Research

Overview and goals

Our lab explores the innate immune response pathways that organisms use to defend themselves against viral pathogens. We answer fundamental mechanistic questions regarding the enzymatic synthesis, specific recognition, and multi-level regulation of nucleotide-based second messengers in diverse immunological settings. Cyclic nucleotide signaling molecules are responsible for relaying and amplifying signals in nearly every biological context and have recently emerged as critical players in specialized antiviral pathways in animals and in microbial antiphage defense systems. To investigate diverse immune systems and their antiviral signaling molecules, we use a combination of recombinant protein expression, biochemical and chemical analysis, enzymology, as well as modern protein structural approaches (X-ray crystallography & cryo-EM).

Our research in this rapidly developing field will identify novel second messengers and reveal uncharacterized antiviral signaling pathways controlled by these compounds. Recently, many surprising mechanistic links between eukaryotic and prokaryotic immune signaling have been found including the discovery that bacterial genomes harbor genes encoding structural and functional homologs of critical protein components of the animal innate immune system. Through exploration of the ancient connections between prokaryotic and eukaryotic immunity we can transform our understanding of our own immune system and reveal new avenues for exploitation of these pathways for medicinal purposes and as foundation to develop new biotechnological tools.


Cyclic nucleotide signaling

A major focus of the lab is to understand the activation mechanisms and function of enzymes in immune pathways that generate specialized nucleotide signaling molecules. Recently, we provided the first evidence that cyclic CMP and cyclic UMP are important signals involved in a bacterial immune response to phage infection, produced through the action of enzymes in a defense system called Pycsar (pyrimidine cyclase system for antiphage resistance). We also revealed that a defense system known as CBASS (cyclic oligonucleotide-based antiphage signaling system), which functions through production of cyclic dinucleotide and trinucleotide second messengers, has evolutionary ties to the human cGAS-STING antiviral signaling pathway. In both Pycsar and CBASS, an enzyme is activated by phage to produce a cyclic nucleotide signal that then binds to a receptor that in-turn facilitates the destruction of the host cell to prevent the virus from completing its replication cycle. Through our research on these newly described defense systems, we will identify novel enzymatic activities and cyclic nucleotide products, clarify the mechanistic details underlying enzyme activation by phage infection, and define the rules that govern nucleotide selection at the level of the enzyme (substrate) and receptor (ligand). 

Cyclic nucleotides cartoon (left to right: mono, di, tri) Phosphates indicated by small gray circles, ribose and nucleobase represented by hexagons.

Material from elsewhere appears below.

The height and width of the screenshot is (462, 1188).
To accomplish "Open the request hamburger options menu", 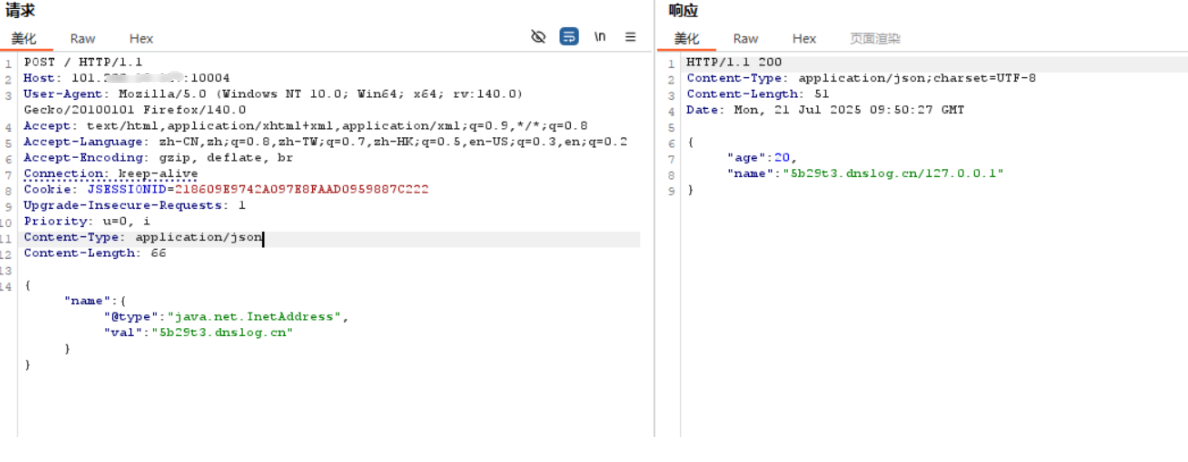I will 631,37.
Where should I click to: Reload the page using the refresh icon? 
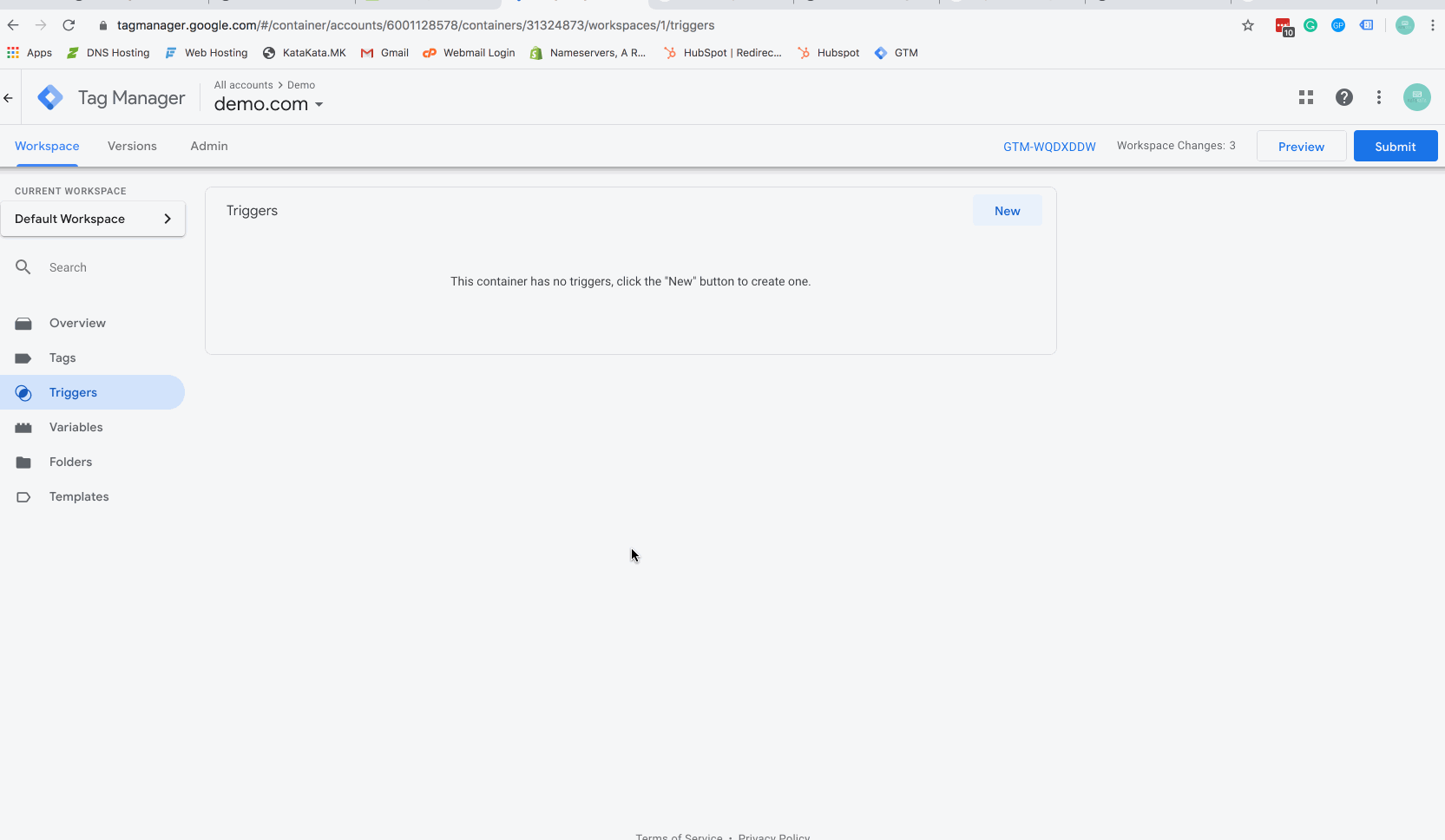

TIR domains and NADase enzymology

Other nucleotide-derived signaling molecules also play important functions in innate immunity, especially those compounds generated by enzymes that degrade the ubiquitous and critical metabolite, NAD+ (β-nicotinamide adenine dinucleotide). NAD+glycosyl hydrolases of the TIR domain family (Toll/Interleukin-1 receptor) rapidly degrade NAD+ in response to stimuli such as a viral infection or neuronal injury and some even go a step further to generate novel cyclized products. TIR enzymes have been found in many of these newly defined bacterial immune defense systems (including Pycsar & CBASS) where they function to deplete NAD+ in the cell and cause cellular growth arrest or cell death under certain conditions. TIR enzymes require protein-protein contacts brought about through homo-oligomerization for efficient NAD+ turnover and in many cases these complexes can grow quite large in vitro (tens to hundreds of copies). We will explore the dynamic growth properties of these TIR oligomers, determine the molecular switches that control NADase activation (through ligand recognition), and investigate the consequences of NAD+degradation product signaling on host-cell survival and viral restriction. 

TIR domain oligomeric filaments observed via cryo-EM

“Orphan” immune systems

Bacteria have evolved an amazing variety of protective measures in order to survive under constant threat of infection by the bacteriophage that vastly outnumber them. Bioinformatics analysis has recently revealed the existence of hundreds of distinct predicted immune defense systems encoded within bacterial genomes. Excitingly, many of these predicted systems contain protein domains with no biochemically confirmed functions and in many instances no known three-dimensional structures. With these predictions as a guide, we will begin to functionally characterize new immunological systems and identify novel mechanisms of defense while also experimentally determining structures of new protein folds and domains. We will use structure-guided phylogenetic analysis to assess patterns of conservation of these systems amongst diverse organisms. Surprisingly, the human genome also encodes many uncharacterized proteins with predicted or known structural homology to proteins involved in immune signaling. We will pursue the elucidation of the functional roles of these “orphan” enzymes and receptors to establish new possible therapeutic targets in the treatment of disease and to expand our overall basic understanding of human physiology and cell signaling.